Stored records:
* * * * * * * * *
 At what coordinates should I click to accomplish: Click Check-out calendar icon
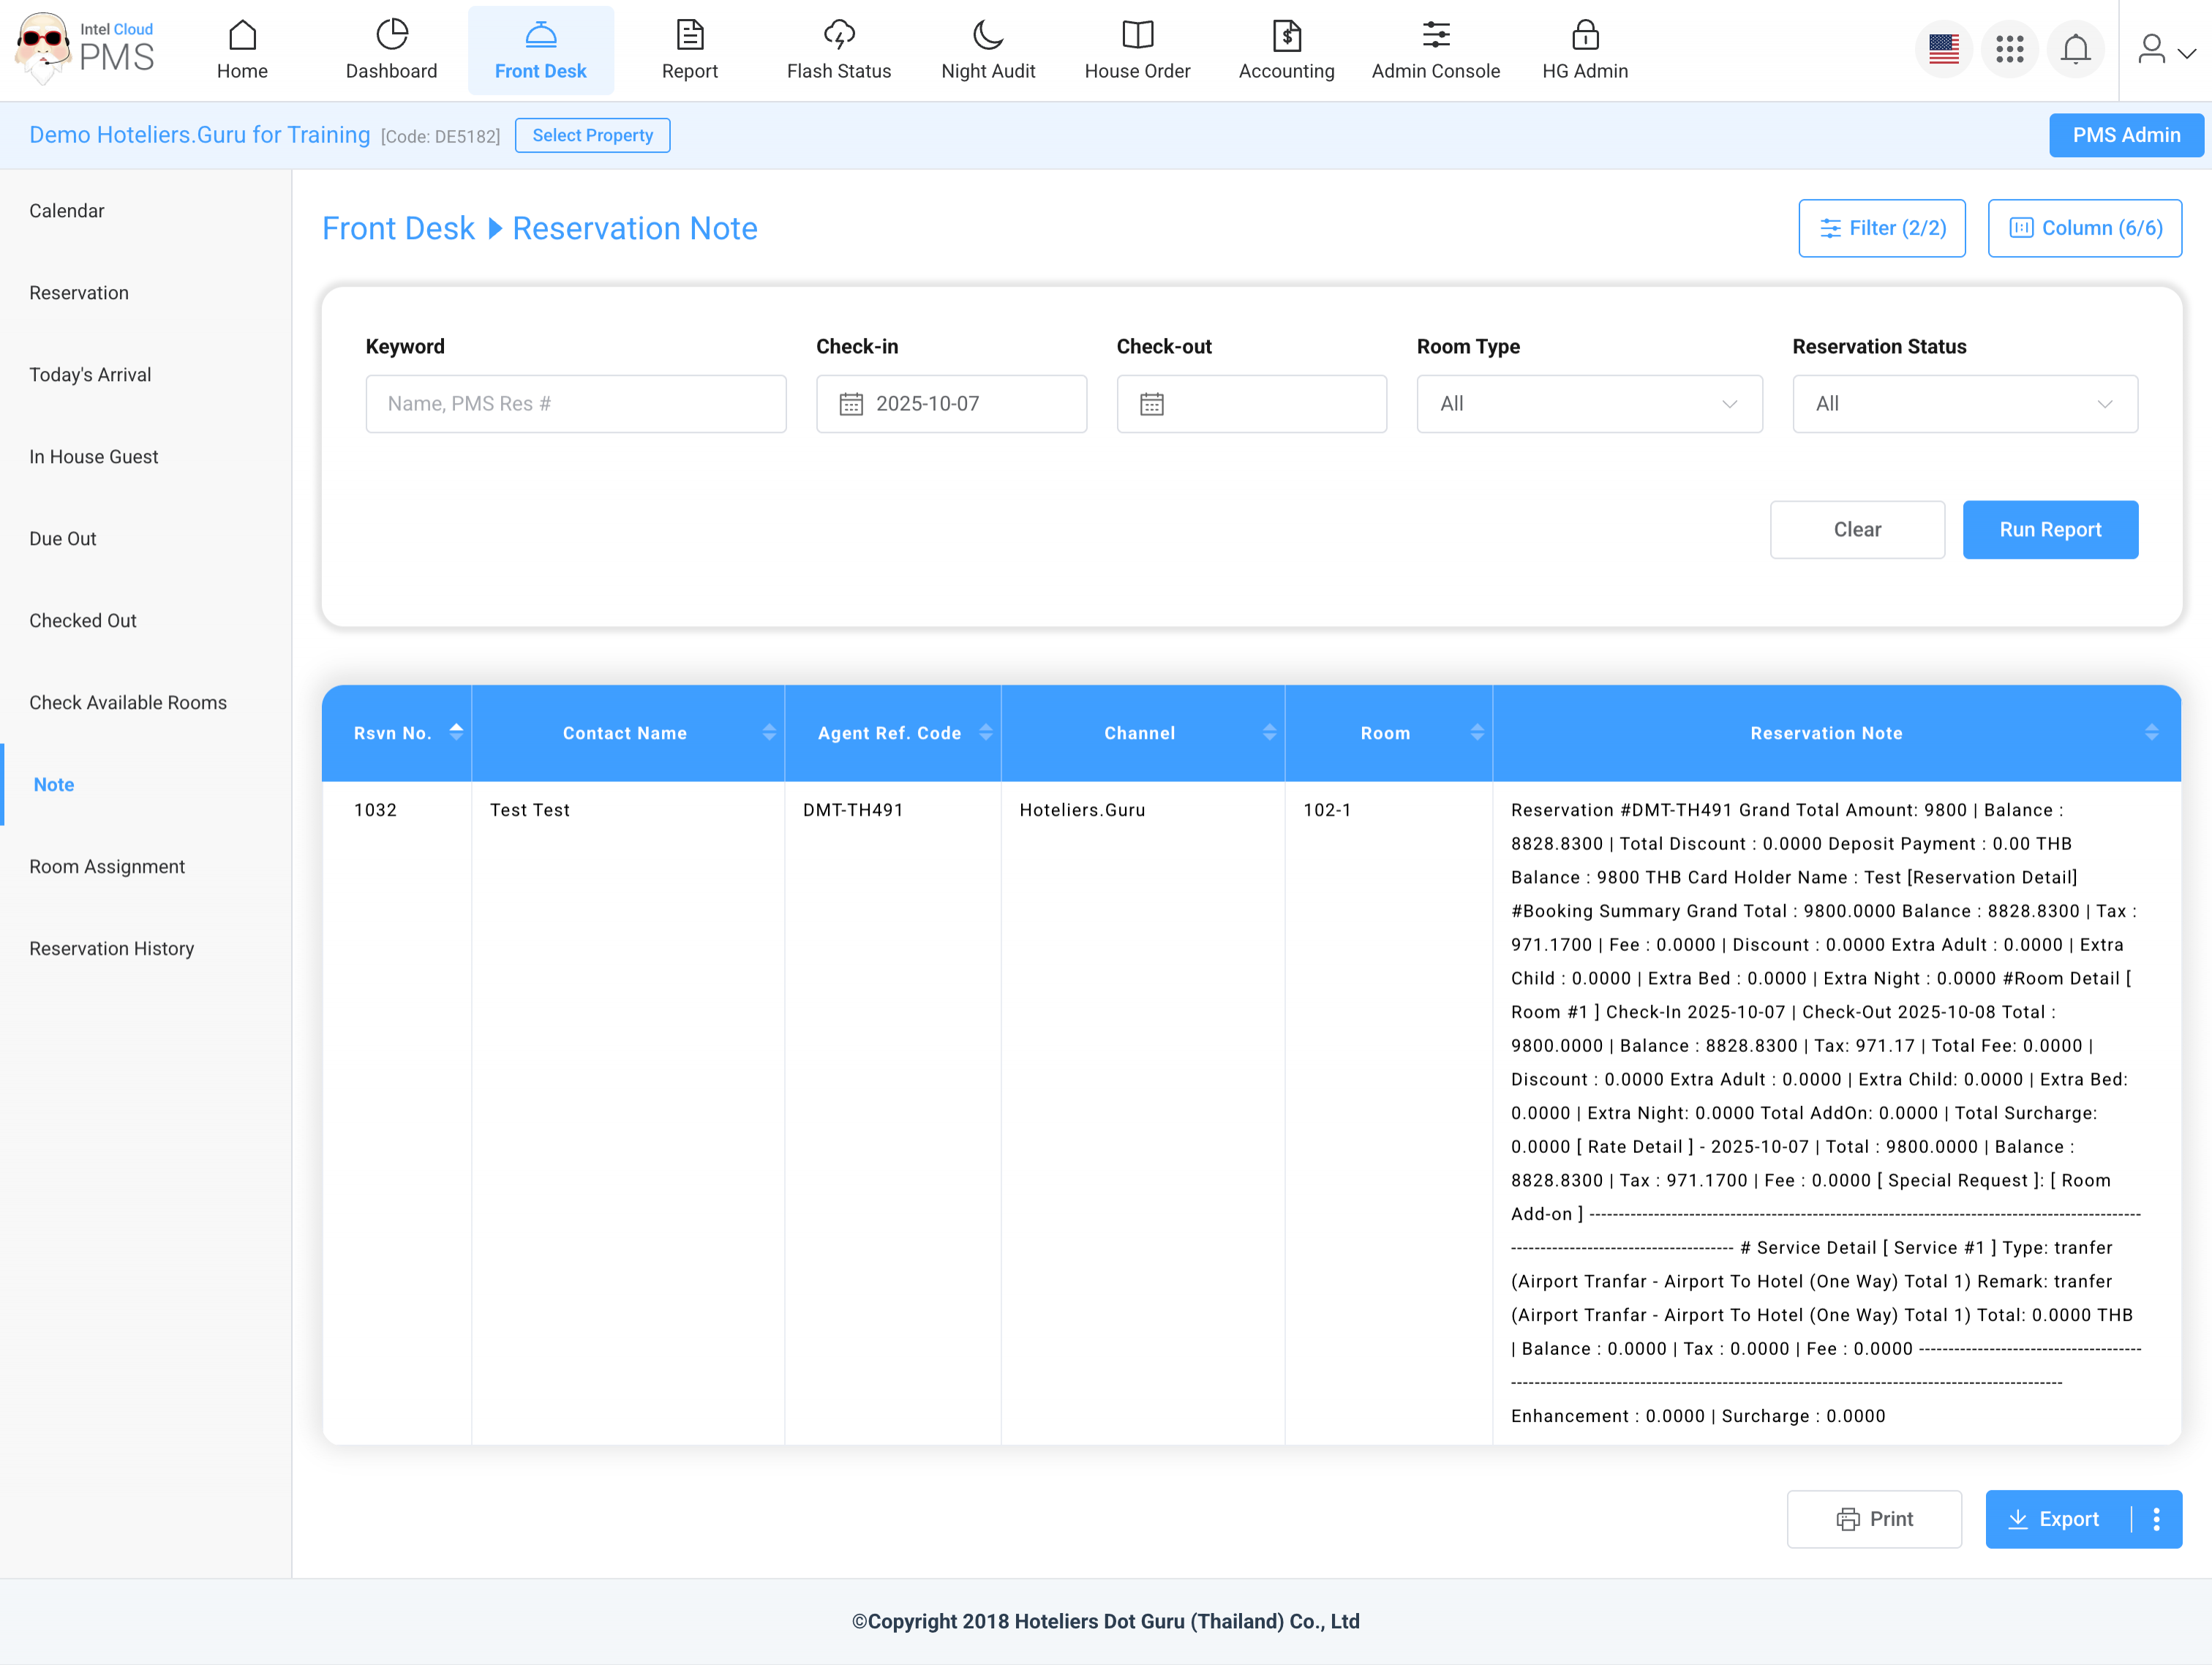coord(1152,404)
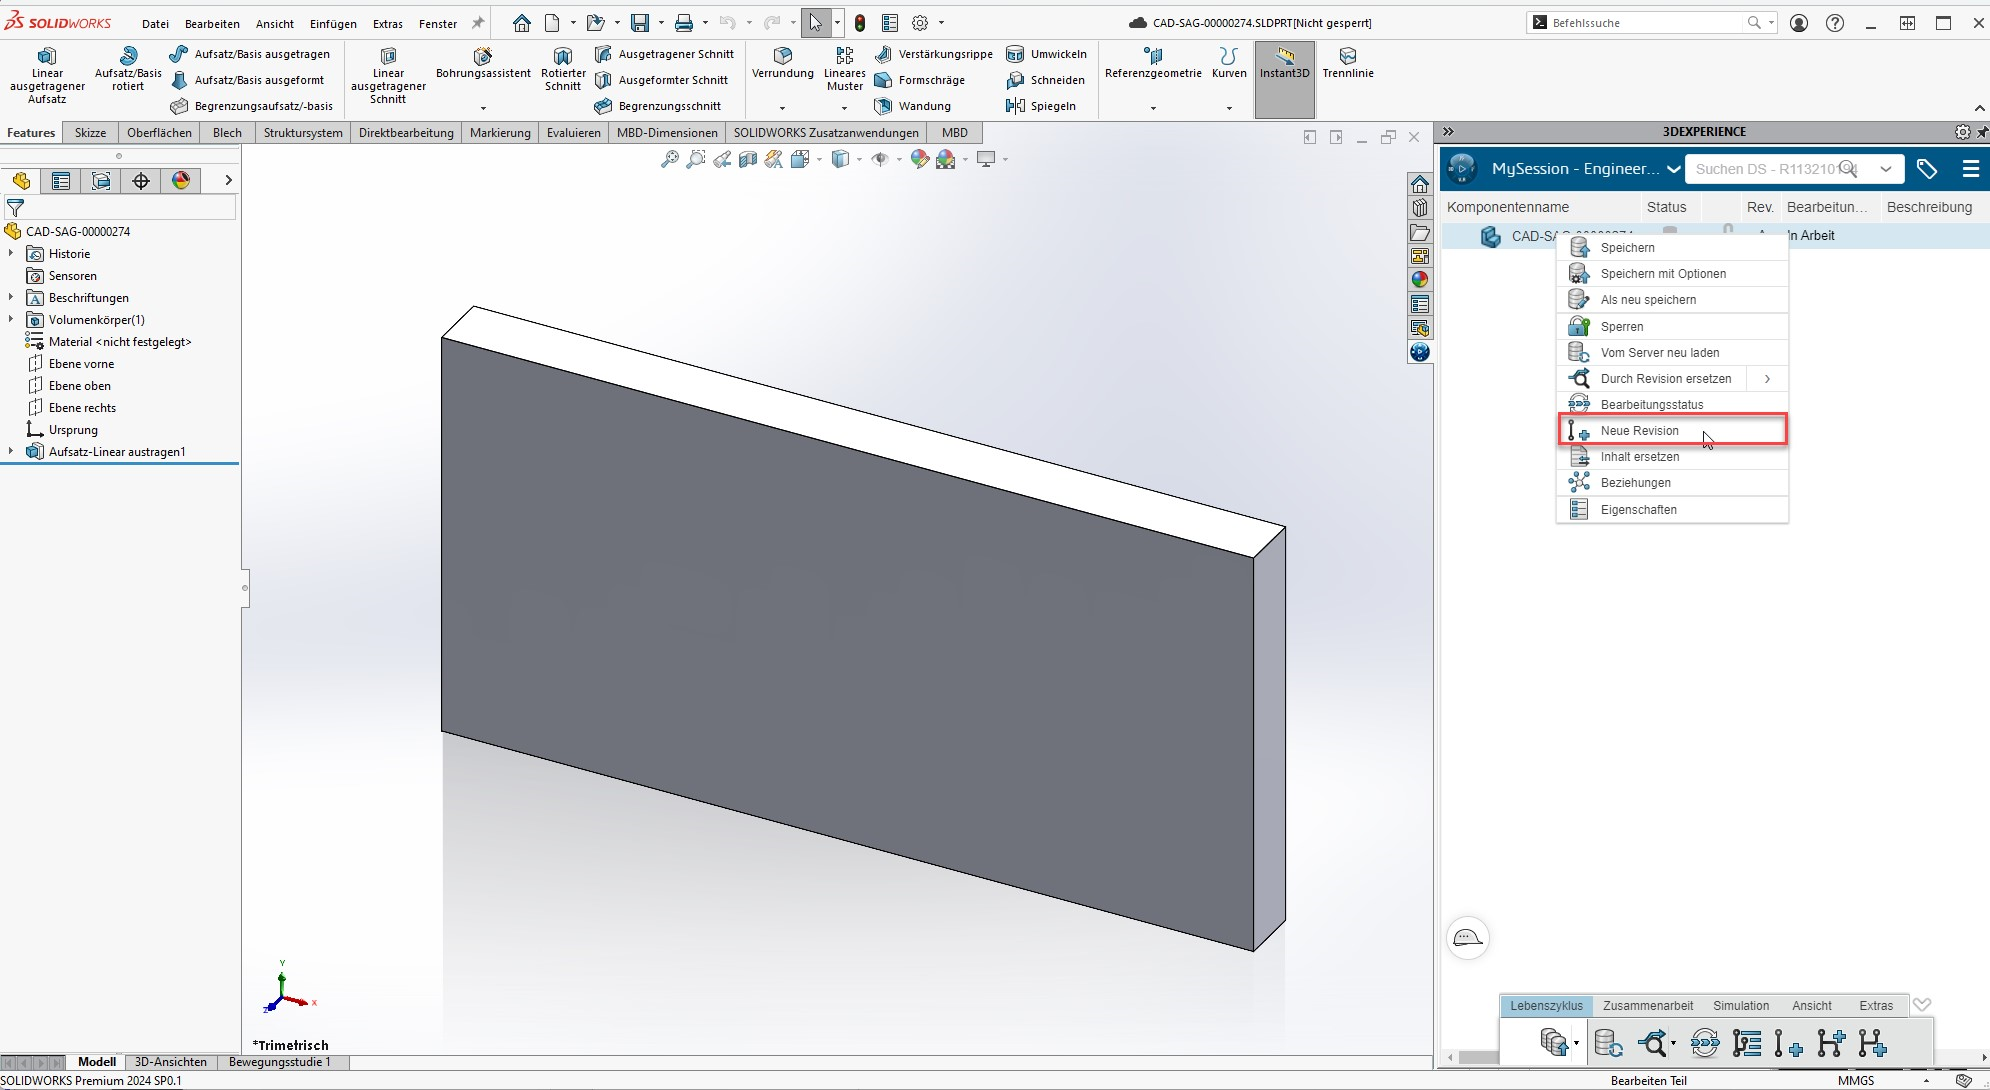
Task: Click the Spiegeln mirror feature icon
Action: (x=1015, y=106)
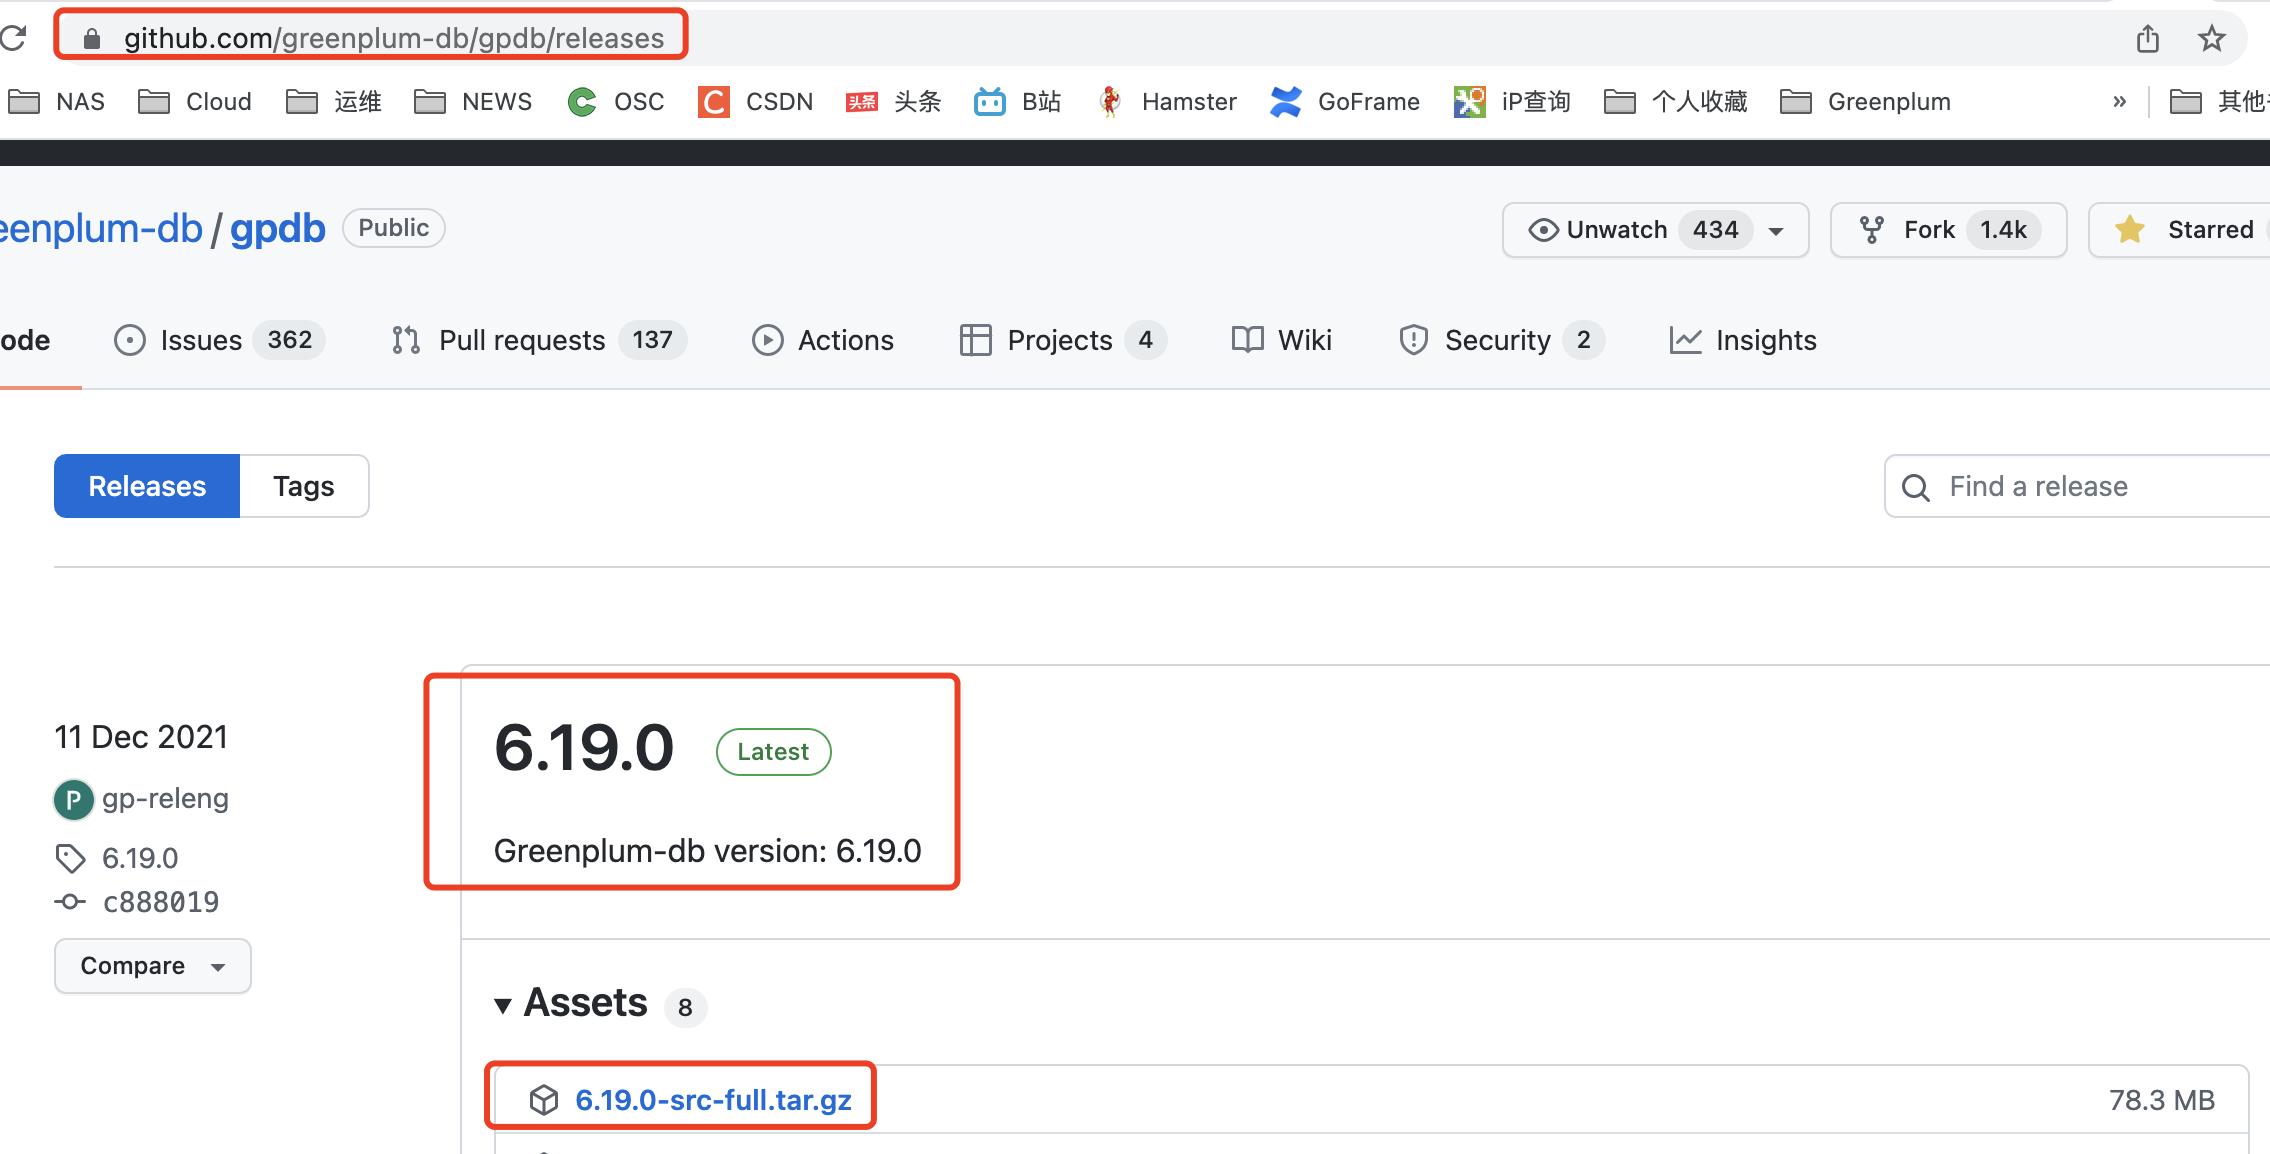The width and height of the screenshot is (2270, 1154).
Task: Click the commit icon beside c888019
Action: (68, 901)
* * * * * * * * *
- _Work instruction_
Repeat the records above exactly, leaving out the pictures.

- _Answer to this problem_
 At what coordinates should I click to accomplish: Click Check-out calendar icon
coord(1152,404)
Task: Click the Spiegeln mirror feature icon
Action: (x=1015, y=106)
The width and height of the screenshot is (2270, 1154).
Task: Click the commit icon beside c888019
Action: (68, 901)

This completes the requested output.